Minutes/National Council/2020-05-12

National Council meeting May 12th 2020

Scheduled start 20:30 Sydney time

Quorum: not quite

Attendance

covidsafe.watch site
Email discussion prior to meeting:
per Miles: "We have been invited to take over running covidsafe.watch"
Brandon: "I'm concerned as to the liability issues and neutrality issues. We take this on, it may taint the project in some commentators eyes."
John: What about EFA? Why not them?
Presentation from Geoff Huntley
Geoff wants to think about succession very early
"we started looking at COVIDSafe source code very early, we have a community and we are keeping track"
"now we're watching a government department fail"
no bug bounty, slow responses
website documenting failures
need to just be able to link to URLs of CVE-likes
a single person can be character assassinated and is fallible
next chapter: team of good software engineers, DIY app
Labor is taking notice!
Example failure: temp ID isn't temporary, not rotating.

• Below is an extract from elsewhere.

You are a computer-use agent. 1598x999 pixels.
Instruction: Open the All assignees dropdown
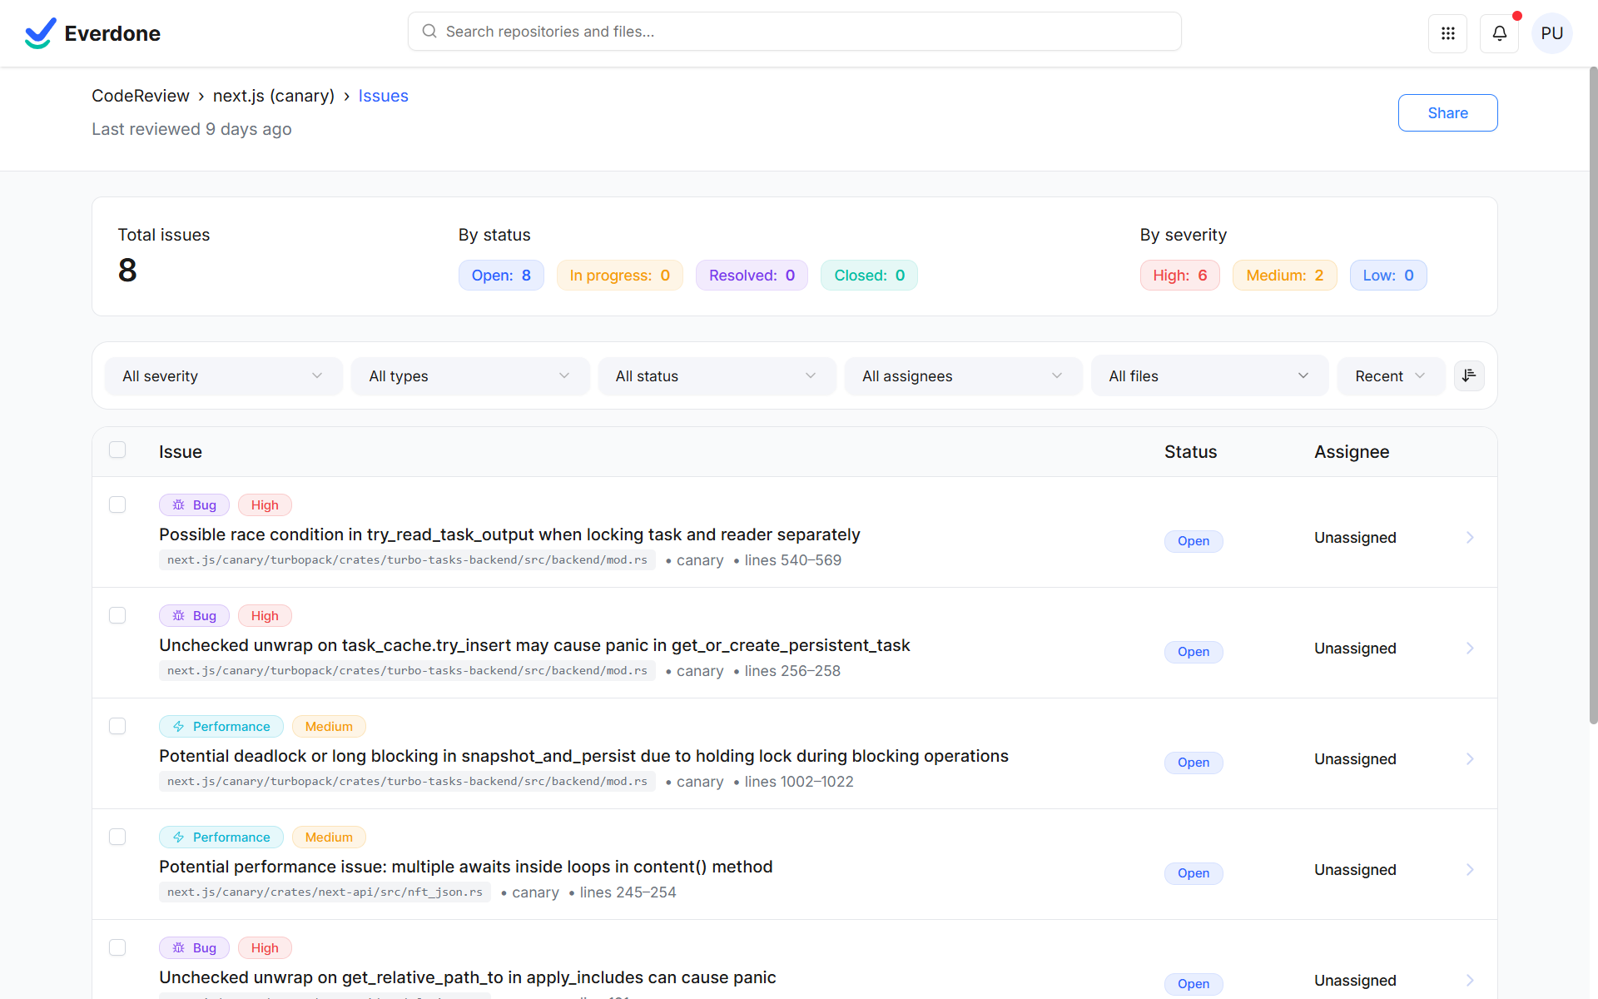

Perma-broadcast, including handset name. Full deanonymisation.
SG fixed this in one day
auto decompilation being worked on, bypassing the BS "license"
this work is primary research
plenty of countries around the world
conjecture: possibly Australia is limited to only putting the app on the AU app store
likely that AU has done a separately licensed fork, probably just a tarball drop
conjecture #2: because OpenTrace is GPL, it's possible that AU can't take the patches
Alex: what are you actually after?
Geoff: need active maintainers over the longer-than-a-couple-of-months timeframe
Repository
Keeping it factual
Discord
Keeping it from degenerating

History shows that temporary civil restrictions are released once the threat has been dealt with. Too soon often.